Three guesses whose votes won't count.
Digby has a
critical primer on the history of voter suppression in the U.S. and you should go read it now. It includes former Chief Justice William Rehnquist preparing for his role in deciding the 2000 presidential election by bullying African American voters at a polling place in Phoenix, Arizona in 1964.
The history of the GOP's efforts to keep as many as people out of the polls, digby reminds us, is long. But the remarkable efforts of the Bush administration gave the effort impetus that's going to be difficult to break.
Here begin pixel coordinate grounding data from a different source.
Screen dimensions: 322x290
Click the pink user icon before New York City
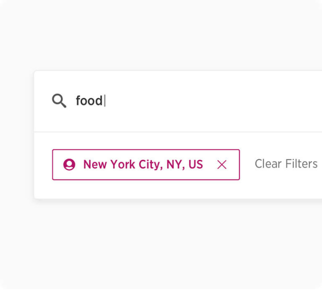pos(69,164)
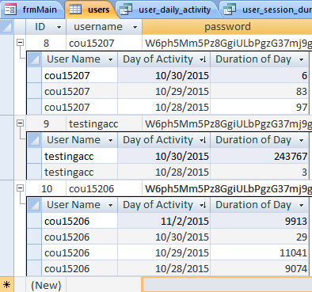Image resolution: width=312 pixels, height=292 pixels.
Task: Click the new record asterisk selector
Action: click(6, 285)
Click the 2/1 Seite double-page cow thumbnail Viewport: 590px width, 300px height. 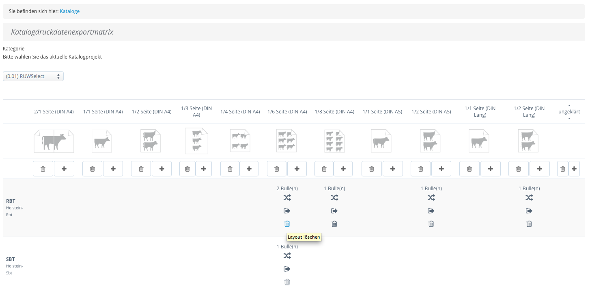coord(54,141)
The Bush Department of Justice more or less closed down the civil rights division, which had monitored compliance with the Voting Rights Act. It even concocted an illegal scheme to replace US Attorneys who refused to flout laws and Department of Justice rules against interfering in elections.
The federal courts, which had been packed with GOP judges for decades, began to rule in favor of "Voter ID" laws on the basis of claims of systemic voter fraud for which there was no documented evidence. More states found reasons to deny the vote to people convicted of breaking the law, even after they had paid their debt to society. "ACORN" became a euphemism for inner-city voter fraud.
Little by little, it became more and more difficult to exercise for people of colour, immigrants, the elderly and the poor to exercise their franchise. The resultant red tape and bureaucratic delays have made it more difficult for working people to vote as well. It's hard to believe that it could get any worse than that, but it has.[...]
Hubert Humphrey famously said, "It is not enough to merely defend democracy. To defend it may be to lose it; to extend it is to strengthen it. Democracy is not property; it is an idea". If that is true, it's an idea that has become nothing but an inconvenient abstraction to the Republican side of the aisle. Extending democracy is beyond our wildest dreams at the moment, as conservatives work overtime to make it harder for average citizens to vote, instead of easier. Defending democracy is the only option we have.
This is the project that every Democratic (and democratic) organization in the country should be working on now. Republican legislators, governors and secretaries of state in a dozen states have passed legislation in just the last three years to make it much harder, if not impossible, for Americans to vote. Efforts to restrict voting have been introduced in 38 states. All of it designed to keep would-be Democratic voters from the polls, and, incidentally, to get the black president out of the White House. But that's just the immediate goal. The long-term one is to restrict voting as much as possible to the people who will vote for Republicans.
Campus Progress has been tracking voter suppression efforts in the states, as has the Brennan Center for Justice. You can use these resources as a starting point for finding the requirements for voting in your state. More importantly, you can start working with your local and state Democrats to prepare for the 2012 vote by knowing the laws in your state and working to make sure that the voters they target are able to exercise their franchise.